This document is aimed at OpenShift Origin administrators; it contains a number of helpful tips for debugging an OpenShift Origin deployment. Contributions to this document based on your experience as an OpenShift Origin administrator are welcome! This document is maintained in AsciiDoc as part of the origin-server code repository on GitHub.
If you are running into trouble with an application hosted on an OpenShift Origin system, then please take advantage of the OpenShift Origin community resources:
-
OpenShift Origin Home: http://openshift.github.io/
-
OpenShift FAQ: https://www.openshift.com/faq
-
OpenShift Forums: https://www.openshift.com/forums/
1. The General Approach
There are a large number of issues that could negatively affect the running of OpenShift. It is very difficult to pinpoint which ones could cause issues because of the number of services running together that are required. Here is an approach to help with reliability.
First, the normal system administration checks should be used and monitored. This would include things like:
-
Checking to make sure there is plenty of memory available.
-
Not swapping to disk too much.
-
Ensuring there is plenty of disk space.
-
Ensure file systems are healthy.
-
…
Second, monitor the individual services that make up OpenShift:
-
Ensure mcollective is running
-
Ensure mongo is running
-
Ensure apache is running. Also monitor /apache-status
-
Ensure activemq is running
-
Ensure selinux and cgroups are configured as desired.

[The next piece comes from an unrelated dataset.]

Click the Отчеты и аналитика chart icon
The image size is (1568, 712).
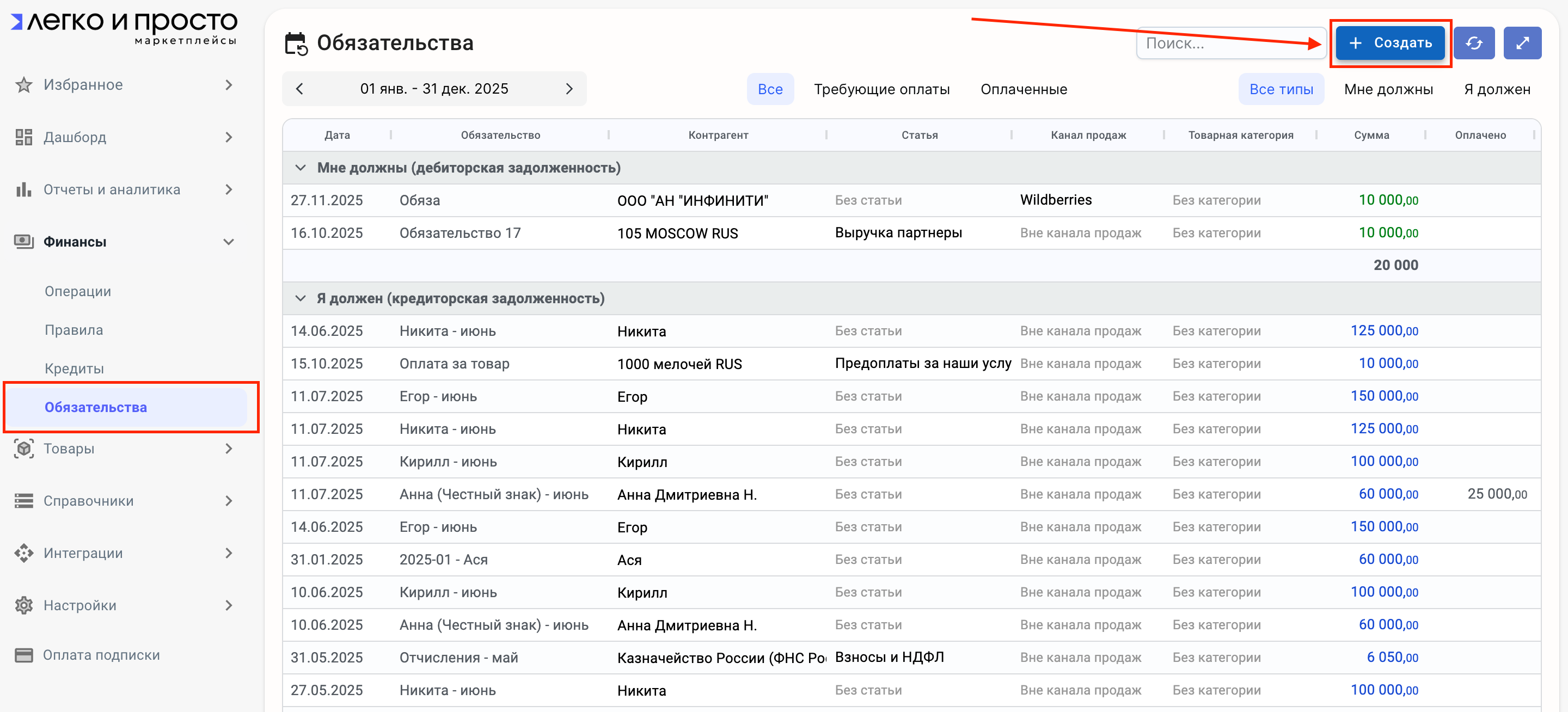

Third, write and run custom checks that utilize the above services to verify that the system as a whole is working. This is an example of some of the checks to run.
-
Check to see if gears can be created and deleted
-
Check available stats and capacities
-
Check to make sure hosts respond to mcollective (mco ping)
2. Diagnostics Script
Installing and configuring an OpenShift Origin PaaS can often fail due to simple mistakes in configuration files. Fortunately, the OpenShift team provides an unsupported troubleshooting script that can diagnose most problems with an installation. The most updated version of this script is available at:
https://raw.githubusercontent.com/openshift/origin-server/master/common/bin/oo-diagnostics
This script can be run on any OpenShift Origin broker or node host. Once you have the script downloaded, change the permission to enable execution of the script:
# chmod +x oo-diagnostics
To run the command and check for errors, issue the following command:
# ./oo-diagnostics -v
Sometimes the script will fail at the first error and not continue processing. In order to run a full check on your node, add the --abortok switch # ./oo-diagnostics -v --abortok |
Under the covers, this script performs a lot of checks on your host as well as executing the existing oo-accept-broker and oo-accept-node commands on the respective host.

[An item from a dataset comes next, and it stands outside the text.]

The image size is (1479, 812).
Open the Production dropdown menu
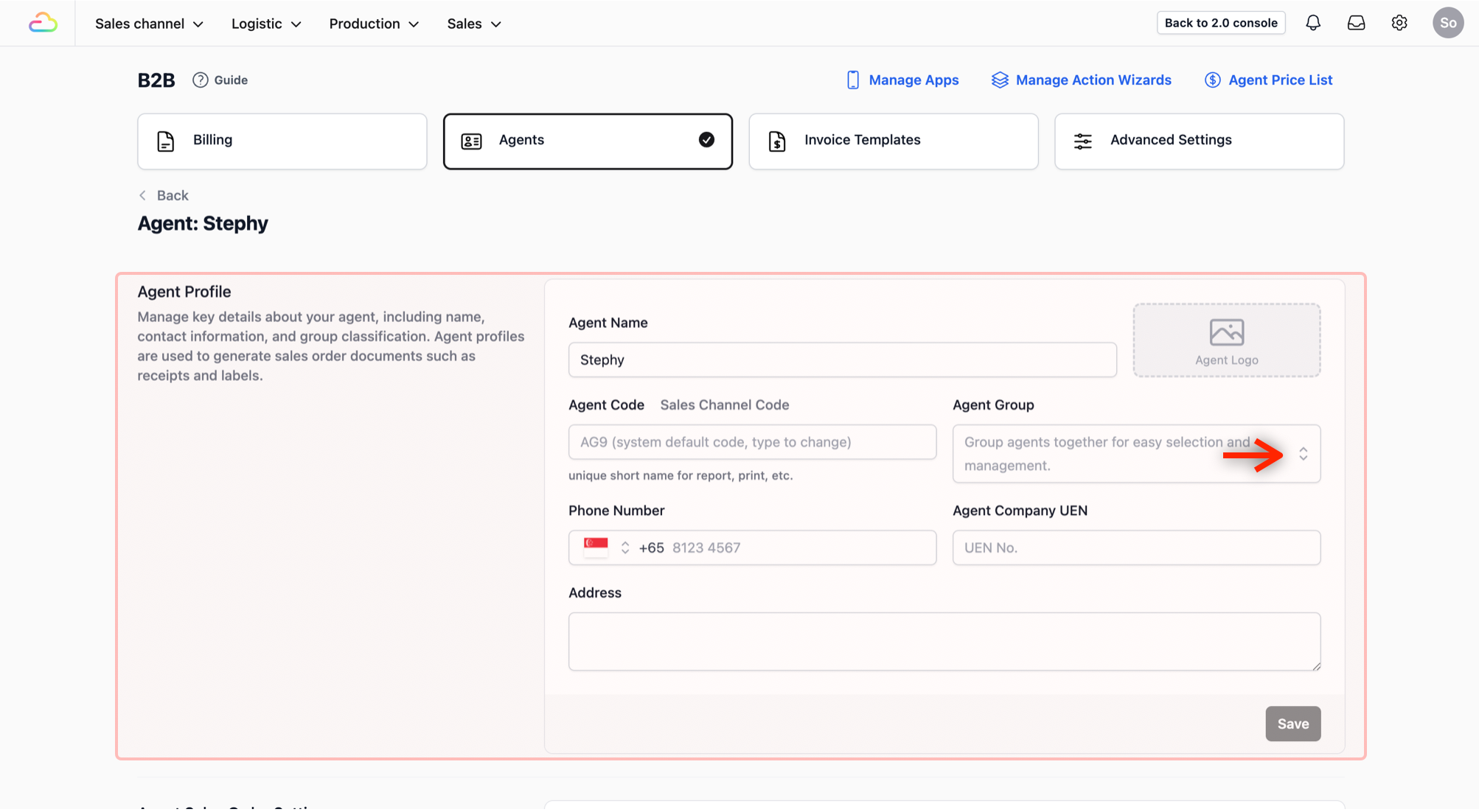pos(374,24)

3. Recovering Failed Nodes
A node host that fails catastrophically can be recovered if the gear directory /var/lib/openshift has been stored in a fault-tolerant way and can be recovered. In practice this scenario occurs rarely, especially when node hosts are virtual machines in a fault tolerant infrastructure rather than physical machines.
Do not start the MCollective service on the replacement node host until you have completed the following steps. |
Install a node host with the same hostname and IP address as the one that failed. The hostname DNS A record can be adjusted if the IP address must be different, but note that the application CNAME and database records all point to the hostname, and cannot be easily changed.

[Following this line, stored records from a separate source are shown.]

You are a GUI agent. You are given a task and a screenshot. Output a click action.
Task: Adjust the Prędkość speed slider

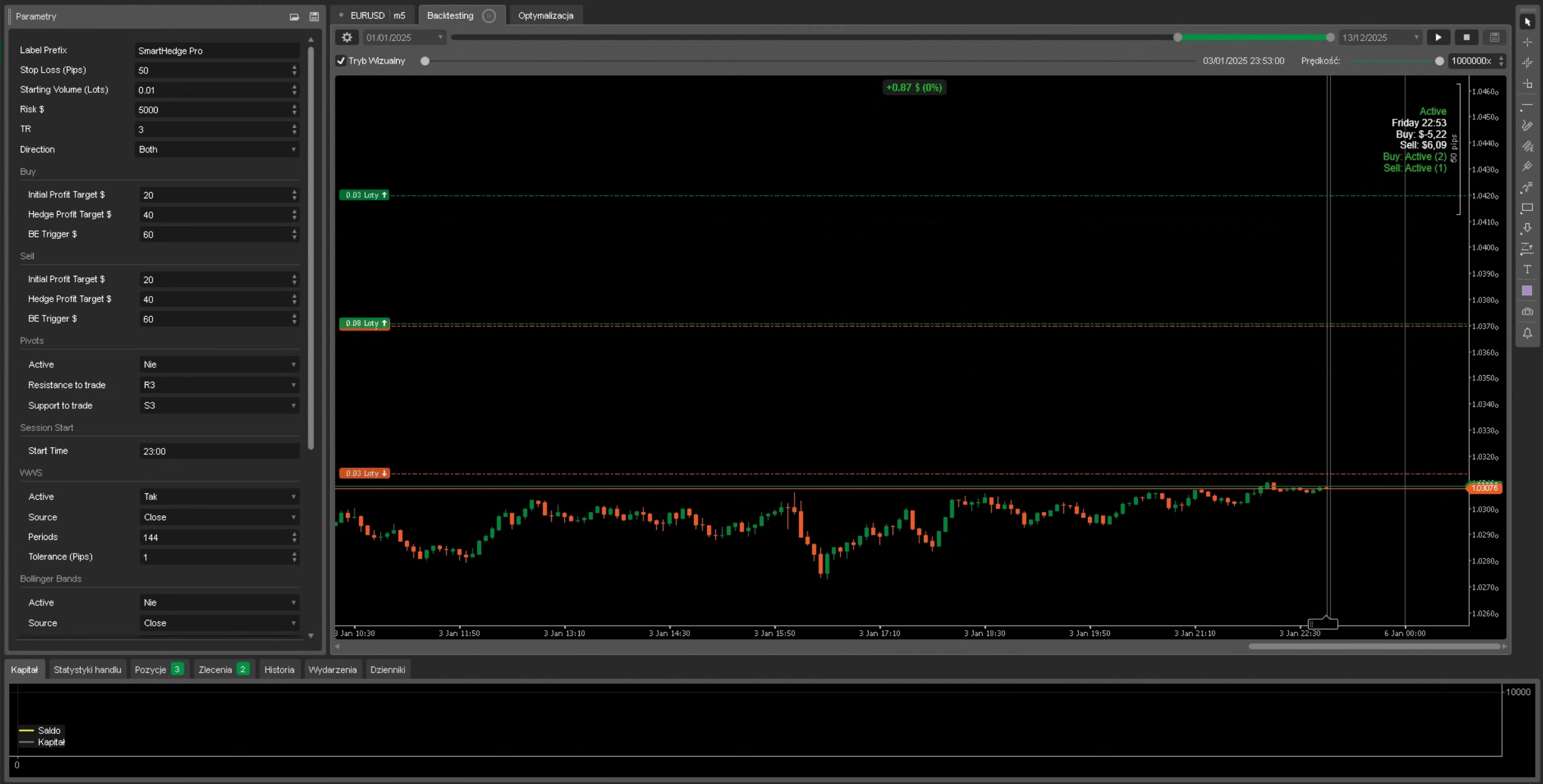point(1440,60)
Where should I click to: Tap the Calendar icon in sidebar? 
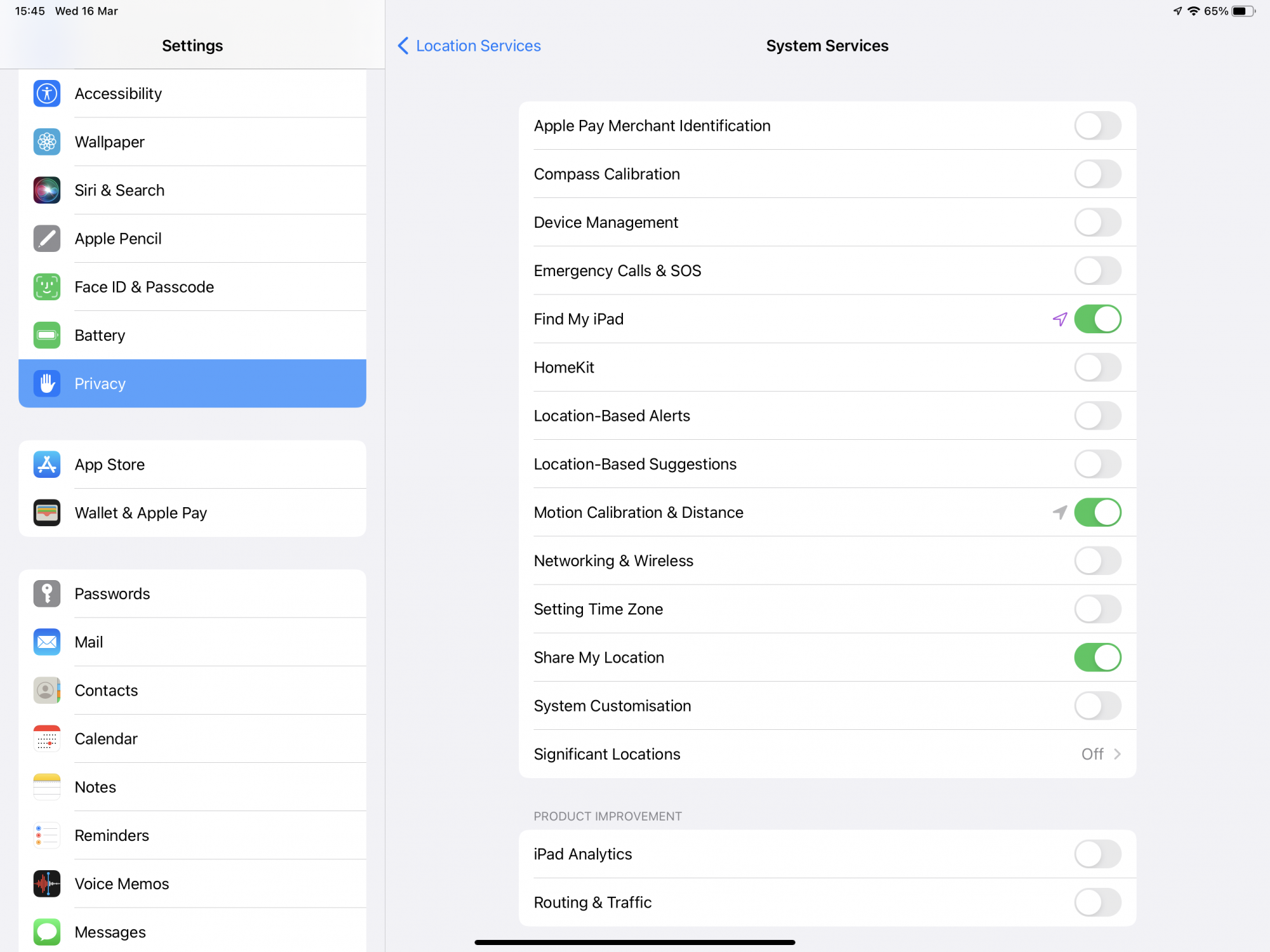click(47, 739)
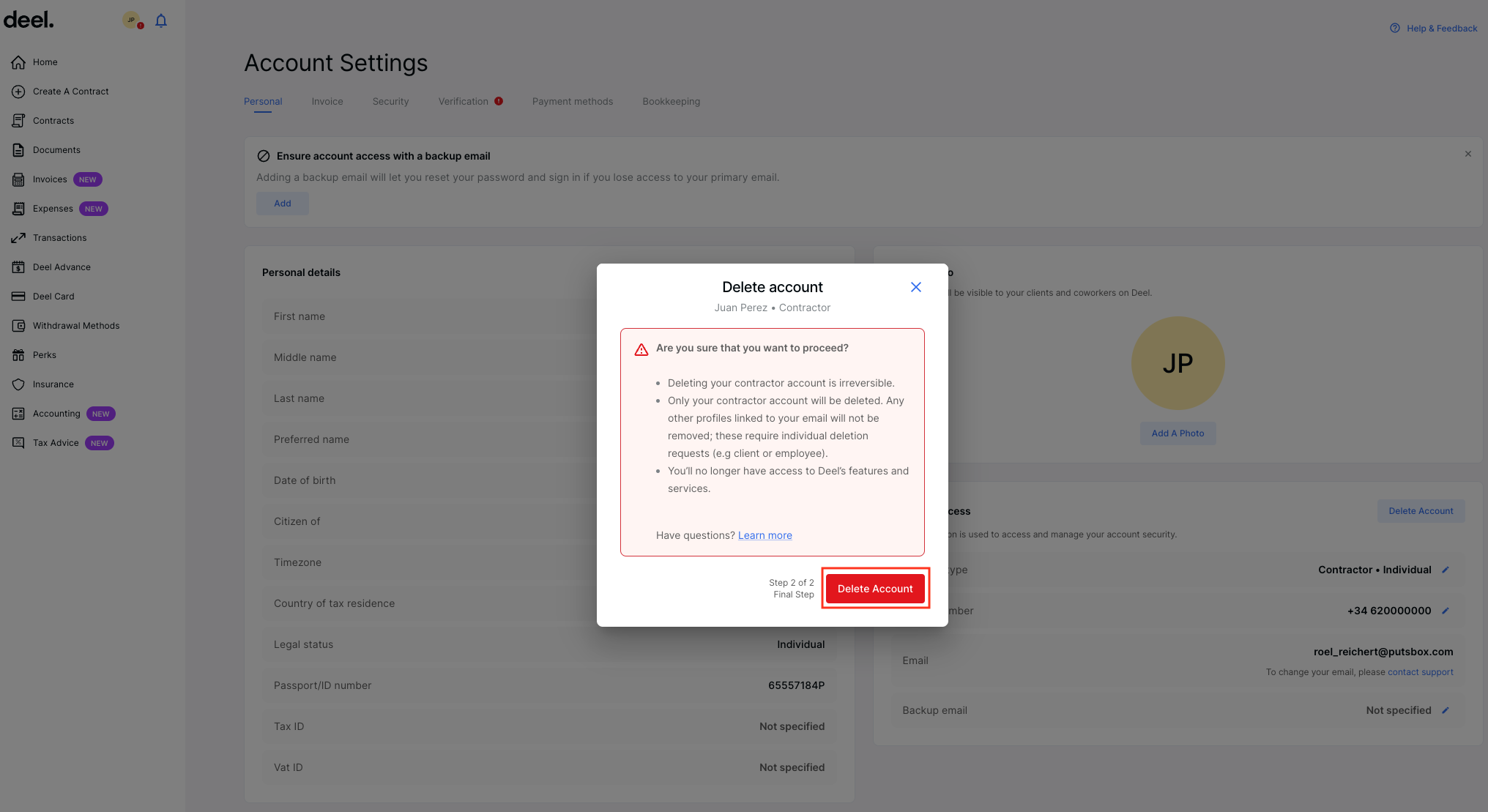1488x812 pixels.
Task: Open the Invoices section
Action: (50, 179)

Duplicate the old node host’s configuration on the new node host, ensuring in particular that the gear profile is the same.
Mount /var/lib/openshift from the original, failed node host. SELinux contexts must have been stored on the /var/lib/openshift volume and should be maintained.
Recreate /etc/passwd entries for all the gears using the following steps:
-
Get the list of UUIDs from the directories in /var/lib/openshift.
-
Get the Unix UID and GID values from the group value of /var/lib/openshift/UUID.
-
Create the corresponding entries in /etc/passwd, using another node’s /etc/passwd file for reference.
Reboot the new node host to activate all changes, start the gears, and allow MCollective and other services to run.
4. Removing Applications from a Node
While trying to add a node to a district, a common error is that the node already has user applications on it. In order to be able to add this node to a district, you will either need to move these applications to another node or delete the applications. Whether you choose to move or delete the applications will depend largely on your agreements with your end users regarding application persistence.
In order to remove a users application, issue the following commands:
# oo-admin-ctl-app -l username -a appname -c stop # oo-admin-ctl-app -l username -a appname -c destroy
The above commands will stop the user’s application and them remove the application from the node. If you want to preserve the application data, you should backup the application first using the snapshot tool that is part of the RHC command line tools.